Ярким показателем этого является размножение рукописной литературы. Именно русская история убеждает нас, что в эпоху общественной реакции нелегальная литература всех видов почти не появляется или, во всяком случае, распространяется очень слабо. И напротив, самый жестокий гнет цензуры и самые суровые преследования на независимую мысль в годы общественного подъема не в силах остановить разлива свободомыслия. 20-е годы особенно изобилуют подпольными творениями. И хотя до нас дошло сравнительно немногое из этой потаенной литературы, мы можем поверить современникам на слово, что ее было очень много. При этом часто отмечается, что религия подвергалась особенно ожесточенным нападкам. Так, декабрист Д. И. Завалишин вспоминает {«Заметка о рукописной литературе в 20-х г.г. текущего столетия», «Истор. Вестник», 1880, кн. I, стр. 218.}, что, кроме политических и сатирических произведений, в большом ходу были также и «мнимо философские, думавшие подражать Вольтеру в борьбе с суеверием» и доходившие даже до кощунства.
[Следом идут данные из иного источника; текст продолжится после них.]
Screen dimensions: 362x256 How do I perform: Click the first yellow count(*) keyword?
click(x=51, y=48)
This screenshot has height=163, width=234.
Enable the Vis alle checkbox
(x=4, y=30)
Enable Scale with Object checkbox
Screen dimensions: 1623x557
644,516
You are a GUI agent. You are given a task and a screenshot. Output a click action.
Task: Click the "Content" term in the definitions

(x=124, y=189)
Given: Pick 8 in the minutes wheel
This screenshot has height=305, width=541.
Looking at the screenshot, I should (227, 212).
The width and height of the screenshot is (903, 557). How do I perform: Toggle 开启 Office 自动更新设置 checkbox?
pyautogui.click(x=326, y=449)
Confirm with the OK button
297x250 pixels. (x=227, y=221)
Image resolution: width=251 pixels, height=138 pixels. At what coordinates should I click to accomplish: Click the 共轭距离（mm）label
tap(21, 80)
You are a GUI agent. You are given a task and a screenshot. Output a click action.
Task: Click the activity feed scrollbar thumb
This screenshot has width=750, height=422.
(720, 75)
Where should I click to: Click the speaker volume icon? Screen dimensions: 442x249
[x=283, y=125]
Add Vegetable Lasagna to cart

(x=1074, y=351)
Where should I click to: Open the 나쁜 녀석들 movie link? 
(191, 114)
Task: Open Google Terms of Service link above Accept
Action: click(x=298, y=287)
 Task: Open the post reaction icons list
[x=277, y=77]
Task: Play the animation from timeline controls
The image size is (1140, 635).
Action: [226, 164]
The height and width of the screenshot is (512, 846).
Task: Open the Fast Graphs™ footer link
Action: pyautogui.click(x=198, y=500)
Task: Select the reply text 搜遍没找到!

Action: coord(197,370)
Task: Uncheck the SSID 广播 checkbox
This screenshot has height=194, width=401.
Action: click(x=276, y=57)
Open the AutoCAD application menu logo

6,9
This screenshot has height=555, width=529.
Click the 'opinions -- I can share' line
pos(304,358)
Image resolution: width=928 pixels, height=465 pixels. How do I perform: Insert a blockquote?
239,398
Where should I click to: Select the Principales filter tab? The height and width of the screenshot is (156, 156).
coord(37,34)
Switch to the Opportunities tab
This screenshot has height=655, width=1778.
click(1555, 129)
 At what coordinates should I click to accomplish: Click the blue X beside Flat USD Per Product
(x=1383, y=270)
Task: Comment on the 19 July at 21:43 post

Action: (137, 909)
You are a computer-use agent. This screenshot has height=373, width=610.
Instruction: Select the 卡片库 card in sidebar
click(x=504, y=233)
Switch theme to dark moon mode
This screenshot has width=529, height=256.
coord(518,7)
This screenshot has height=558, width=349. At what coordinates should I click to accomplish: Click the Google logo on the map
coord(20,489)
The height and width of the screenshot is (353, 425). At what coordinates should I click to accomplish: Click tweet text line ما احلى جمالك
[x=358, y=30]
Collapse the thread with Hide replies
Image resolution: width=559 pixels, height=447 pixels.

По легкости языка, говорит он, изяществу образов и меткости выражений, они были весьма замечательны и привлекали к себе не одних молодых людей, показывая, что многие из авторов этих произведений были способны создать такие творения, которые увековечили бы их имя в литературе». Другой декабрист Вильгельм Кюхельбекер, человек гораздо более склонный к мирному литературному труду, чем к заговорам и революции, именно «крайним стеснением, которое российская литература претерпевала в последнее время», объяснял свое недовольство правительством. «Считаю долгом объяснить, — писал он в своих показаниях на следствии, — что сие до невероятия тягостное стеснение породило рукописную словесность, весьма вредную для нравов и религии и опасную, может быть, и для правительства» {Цит. у Довнар-Запольского «Идеалы декабристов», М. 1907, стр. 118.}.